Trevor Hawthorn rounded out the scheduled portion of the conference with an overview of the results of Wombat’s recently released 2016 State of the Phish Report, which features data compiled from millions of simulated phishing attacks and responses from a survey of hundreds of infosec professionals. Among other statistics, Hawthorn shared data points about the growth of successful phishing attacks (a 13% increase since last year’s report), the rise in spear phishing attacks (up 22% since last year), and the industries that have the highest average click rates (telecoms, professional services, and government).
In speaking about why phishing attacks have continued to rise over the past years, Hawthorn indicated that he feels the answer is simple: they’re relatively easy to execute and they work. Because technical advances in firewalls and other network safeguards have made hacking more difficult, attackers look to users as inroads — and their successes can’t be disputed. Looking forward a couple of years, he feels that the threat landscape won’t change until targeted organizations force it to change; if phishing continues to work, attackers will continue to use it.
Hawthorn shared additional insights that infosec security teams can use in planning — and justifying spending on — their defense against phishing and spear phishing attacks:
- Phishing techniques have long tails. security response teams should recognize that the toolsets of today’s high-end attackers will eventually trickle down to less sophisticated attackers.
- Phishing is not just a problem for the large enterprise. Attackers are increasingly targeting small and medium businesses because their defenses are generally not as robust as larger organizations.
- Though malware is a well-recognized side effect of successful phishing attacks, it’s often a means to an end. What attackers really want are credentials; they will use malware to get in, but once they have credentials, they get rid of the malware so they can be “invisible” on the network (i.e., their footprint is that of an authorized user).
- It’s easy to find out a little bit of information about someone — and even minor personalization pays dividends. Attacks that include a first or last name are nearly 20% more likely to be clicked than a generic message.
- One of the most major costs of phishing is lost productivity; a successful attack takes employees and IT teams off the ball and away from doing business. (Hawthorn recommended listeners check out a recent 60 Minutes report that highlights the major impacts businesses are experiencing as a result of cyber attacks.)
- Awareness and training work — in all industries.

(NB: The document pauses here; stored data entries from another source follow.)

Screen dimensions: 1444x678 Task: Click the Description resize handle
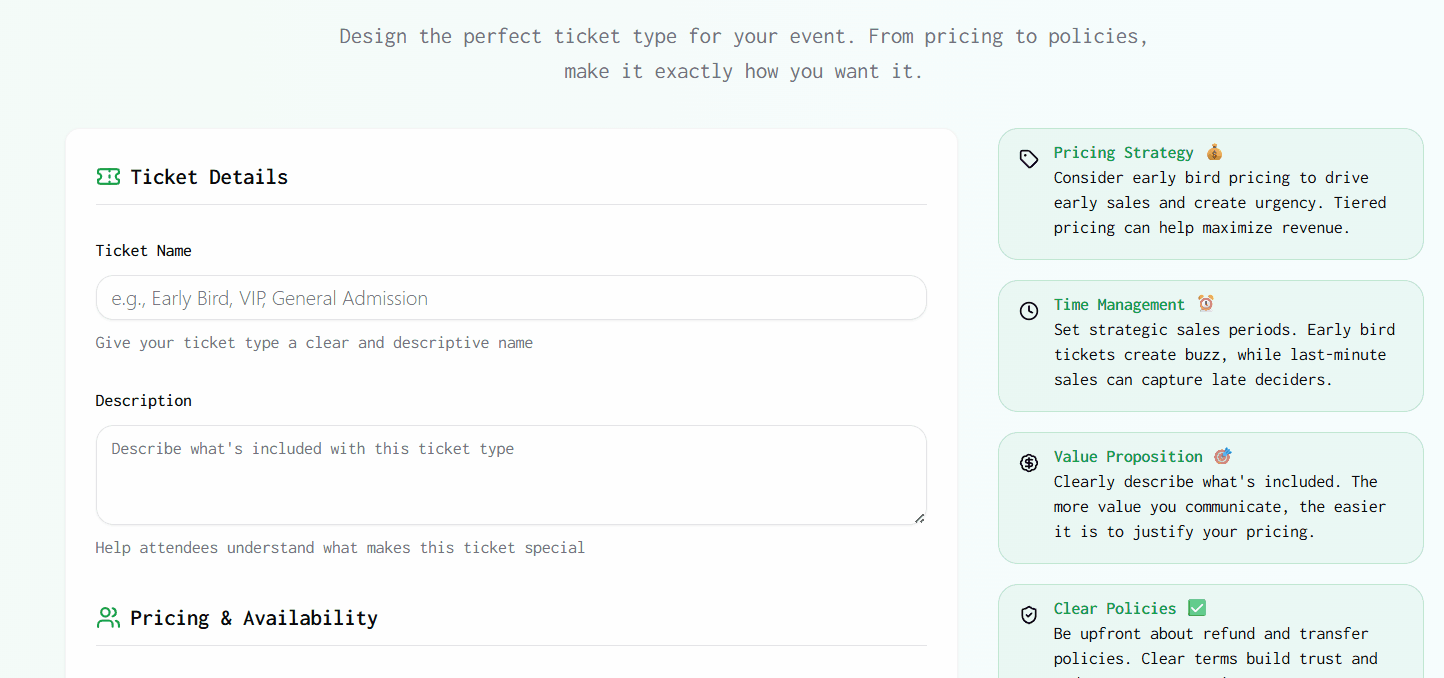(x=919, y=516)
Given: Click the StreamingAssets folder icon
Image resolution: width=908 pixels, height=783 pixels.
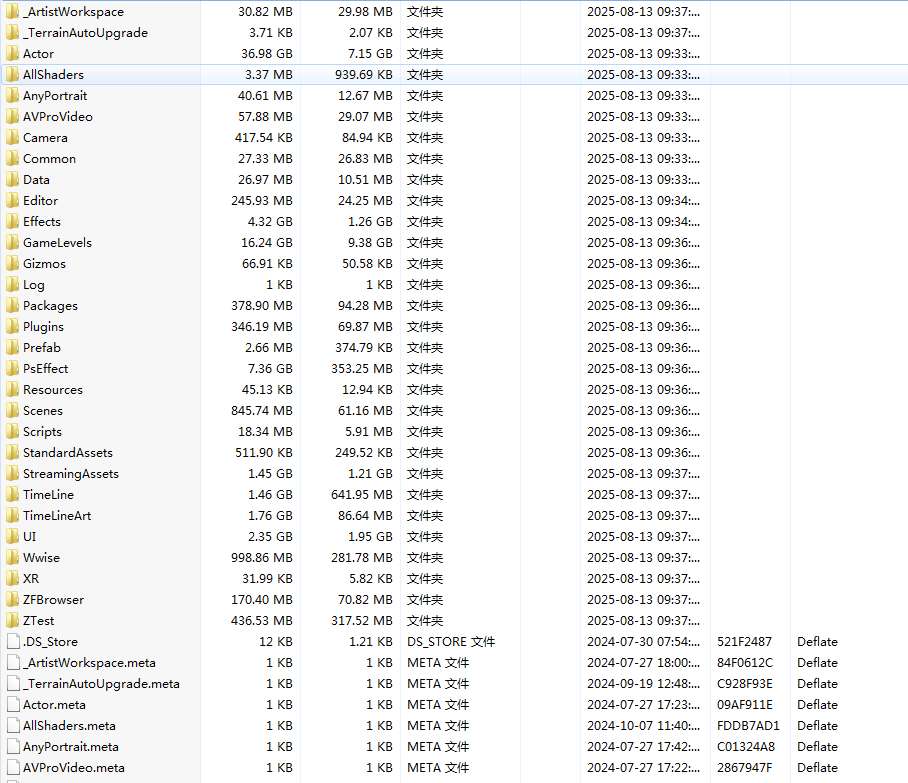Looking at the screenshot, I should click(x=12, y=473).
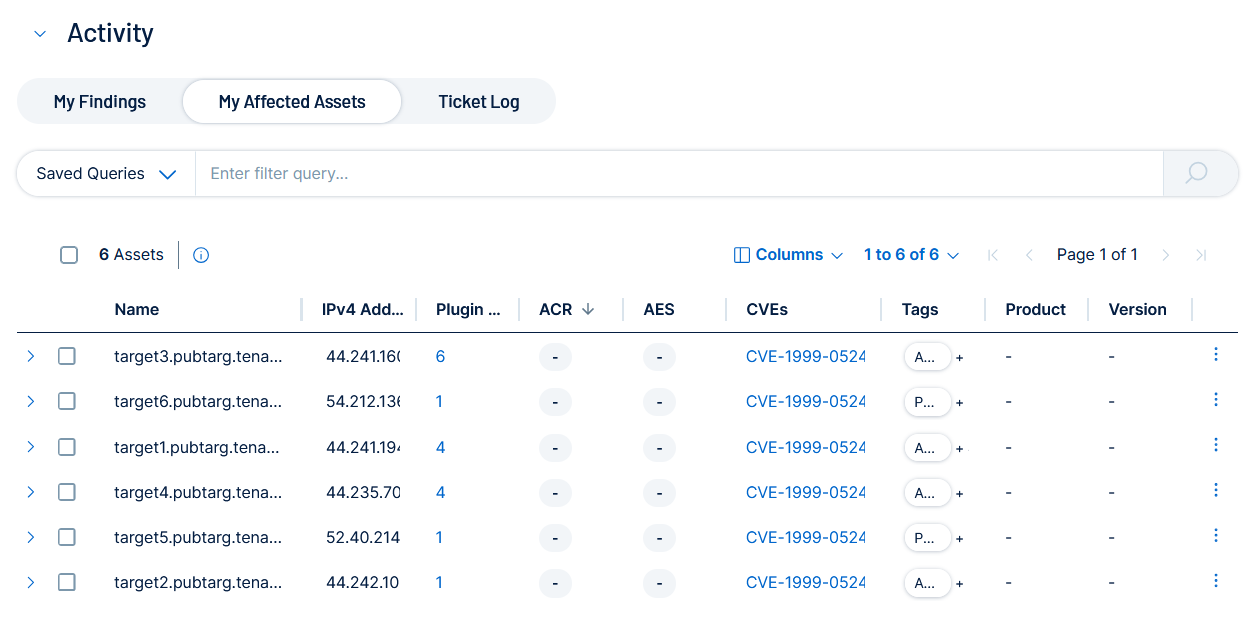
Task: Go to the first page arrow icon
Action: (993, 255)
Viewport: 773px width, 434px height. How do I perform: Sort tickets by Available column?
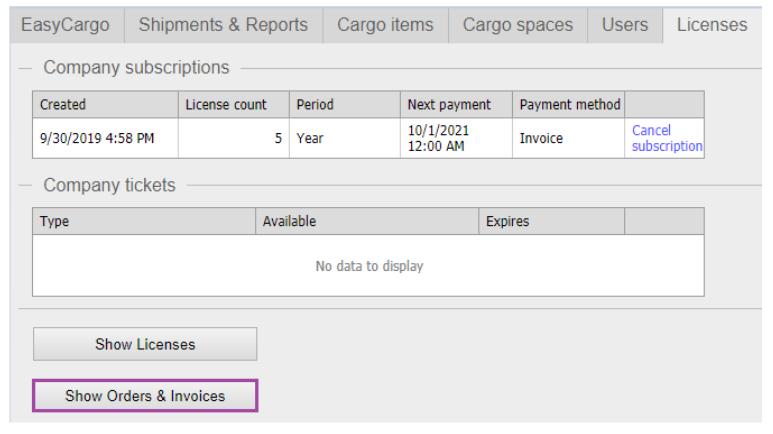tap(367, 221)

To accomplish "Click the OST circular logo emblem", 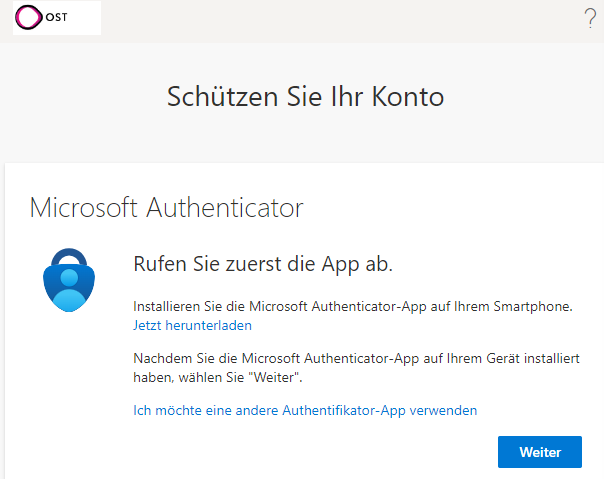I will pos(30,18).
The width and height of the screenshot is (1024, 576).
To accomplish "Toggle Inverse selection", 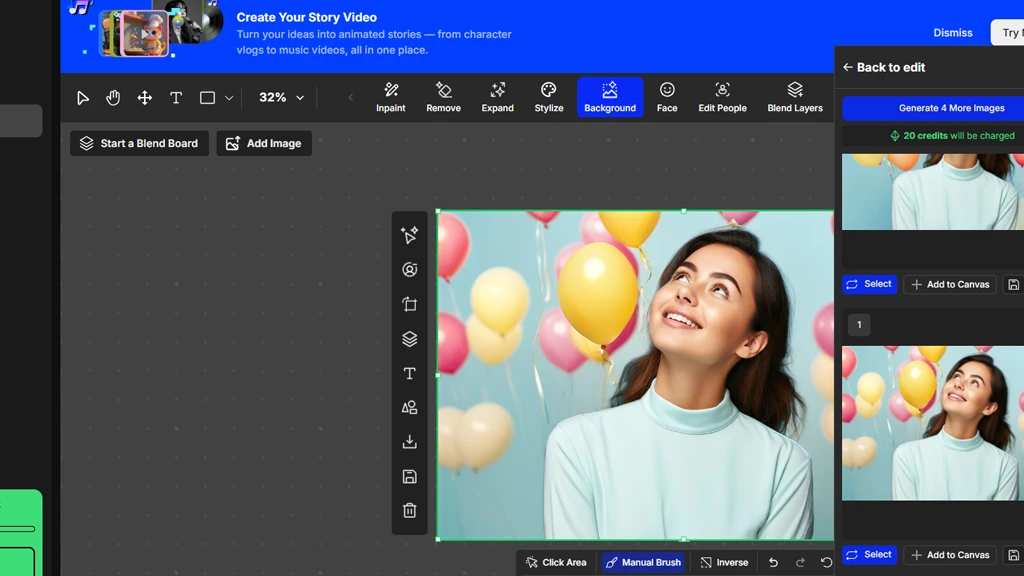I will (724, 562).
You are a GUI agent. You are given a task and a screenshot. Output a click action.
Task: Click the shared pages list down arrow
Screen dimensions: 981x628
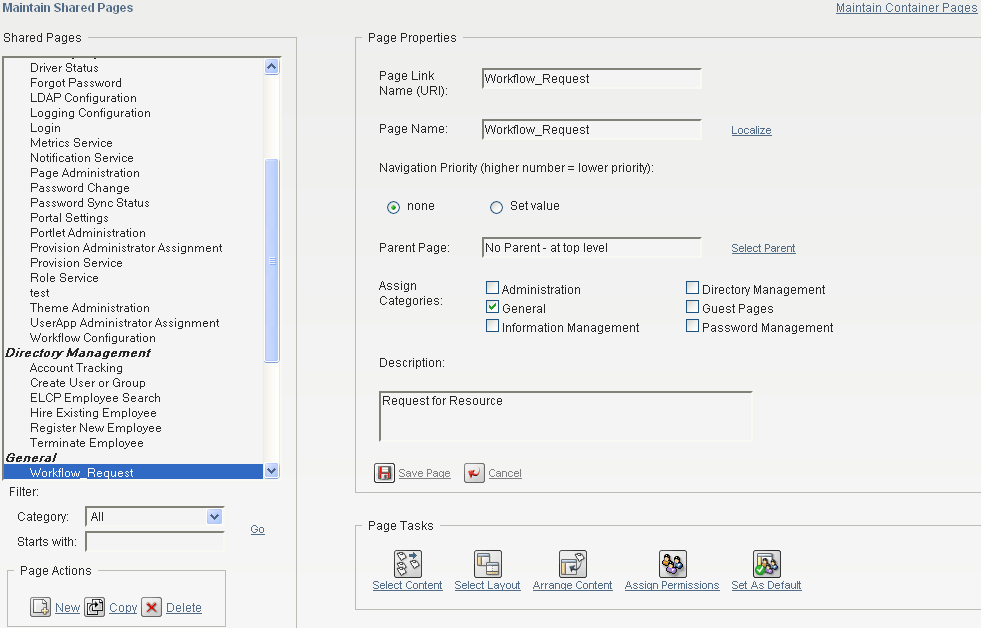point(272,471)

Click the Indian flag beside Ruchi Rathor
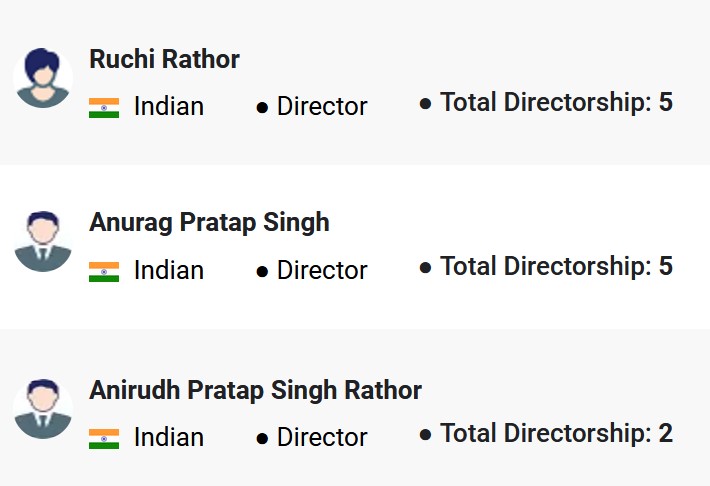point(104,107)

The maturity of a cyber security program has far more influence on average click rates than other factors.
Hawthorn closed his portion of the conference by stressing the value of training and measurement — though he acknowledged that security officers tend to be uncomfortable with trusting users. He recommends evaluating user vulnerabilities (using assessments like simulated phishing attacks) and equating the management of end-user risk to the management of technical risks. You can assess users, train them, measure the effectiveness of efforts, and (ultimately) use ongoing “maintenance” to mitigate risks. After all, the path to better cyber security is a marathon, not a sprint.